Immunosuppressive drugs, also known as immunosuppressive agents, immunosuppressants and antirejection medications, are drugs that inhibit or prevent the activity of the immune system.
Immunosuppressive drugs can be classified into five groups:
glucocorticoids
cytostatics
antibodies
drugs acting on immunophilins
other drugs
Glucocorticoid
In pharmacologic (supraphysiologic) doses, glucocorticoids, such as prednisone, dexamethasone, and hydrocortisone are used to suppress various allergic, inflammatory, and autoimmune disorders. They are also administered as posttransplantory immunosuppressants to prevent the acute transplant rejection and graft-versus-host disease. Nevertheless, they do not prevent an infection and also inhibit later reparative processes.
Glucocorticoids suppress cell-mediated immunity. They act by inhibiting gene expression of cytokines including Interleukin 1 (IL-1), IL-2, IL-3, IL-4, IL-5, IL-6, IL-8, and TNF-alpha by binding to corticosteroid response elements on DNA. This decrease in cytokine production reduces T cell proliferation. With decreased T cell proliferation there is decreased production of IL-2. This further decreases the proliferation of T cells.

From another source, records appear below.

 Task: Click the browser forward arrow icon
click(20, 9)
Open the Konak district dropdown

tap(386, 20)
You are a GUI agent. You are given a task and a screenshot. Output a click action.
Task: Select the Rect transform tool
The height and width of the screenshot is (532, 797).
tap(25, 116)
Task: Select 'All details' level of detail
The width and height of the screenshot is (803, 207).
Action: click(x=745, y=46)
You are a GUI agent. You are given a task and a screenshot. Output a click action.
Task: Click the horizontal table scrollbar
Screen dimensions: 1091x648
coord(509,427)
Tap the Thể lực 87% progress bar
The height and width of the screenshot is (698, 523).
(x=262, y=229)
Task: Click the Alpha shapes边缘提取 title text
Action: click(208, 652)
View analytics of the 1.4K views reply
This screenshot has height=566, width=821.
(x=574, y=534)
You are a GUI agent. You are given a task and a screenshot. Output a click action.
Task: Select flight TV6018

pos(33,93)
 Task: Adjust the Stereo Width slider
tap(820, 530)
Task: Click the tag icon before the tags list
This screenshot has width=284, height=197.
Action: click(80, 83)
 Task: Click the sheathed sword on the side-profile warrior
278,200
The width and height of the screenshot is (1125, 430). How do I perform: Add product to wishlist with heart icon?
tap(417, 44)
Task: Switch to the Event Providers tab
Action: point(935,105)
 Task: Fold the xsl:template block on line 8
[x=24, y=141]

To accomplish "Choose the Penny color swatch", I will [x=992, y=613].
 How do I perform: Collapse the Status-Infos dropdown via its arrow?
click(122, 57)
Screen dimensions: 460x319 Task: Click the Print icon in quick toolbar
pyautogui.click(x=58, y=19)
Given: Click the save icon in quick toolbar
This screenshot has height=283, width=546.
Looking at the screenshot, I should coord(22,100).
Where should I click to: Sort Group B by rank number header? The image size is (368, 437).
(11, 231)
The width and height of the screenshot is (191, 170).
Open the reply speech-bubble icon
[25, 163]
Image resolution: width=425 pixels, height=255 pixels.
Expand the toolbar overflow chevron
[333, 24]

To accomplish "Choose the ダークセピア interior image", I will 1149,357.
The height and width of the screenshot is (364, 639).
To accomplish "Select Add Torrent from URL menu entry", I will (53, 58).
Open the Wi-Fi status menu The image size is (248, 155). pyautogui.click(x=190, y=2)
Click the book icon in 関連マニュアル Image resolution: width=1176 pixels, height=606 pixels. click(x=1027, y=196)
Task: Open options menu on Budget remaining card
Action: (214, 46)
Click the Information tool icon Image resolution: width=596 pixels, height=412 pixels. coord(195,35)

Glucocorticoids also suppress the humoral immunity, causing B cells to express smaller amounts of IL-2 and IL-2 receptors. This diminishes both B cell clone expansion and antibody synthesis.
Glucocorticoids influence all types of inflammatory events, no matter their cause. They induce the lipocortin-1 (annexin-1) synthesis, which then binds to cell membranes preventing the phospholipase A2 from coming into contact with its substrate arachidonic acid. This leads to diminished eicosanoid production. The cyclooxygenase (both COX-1 and COX-2) expression is also suppressed, potentiating the effect.
Glucocorticoids also stimulate the lipocortin-1 escaping to the extracellular space, where it binds to the leukocyte membrane receptors and inhibits various inflammatory events: epithelial adhesion, emigration, chemotaxis, phagocytosis, respiratory burst, and the release of various inflammatory mediators (lysosomal enzymes, cytokines, tissue plasminogen activator, chemokines, etc.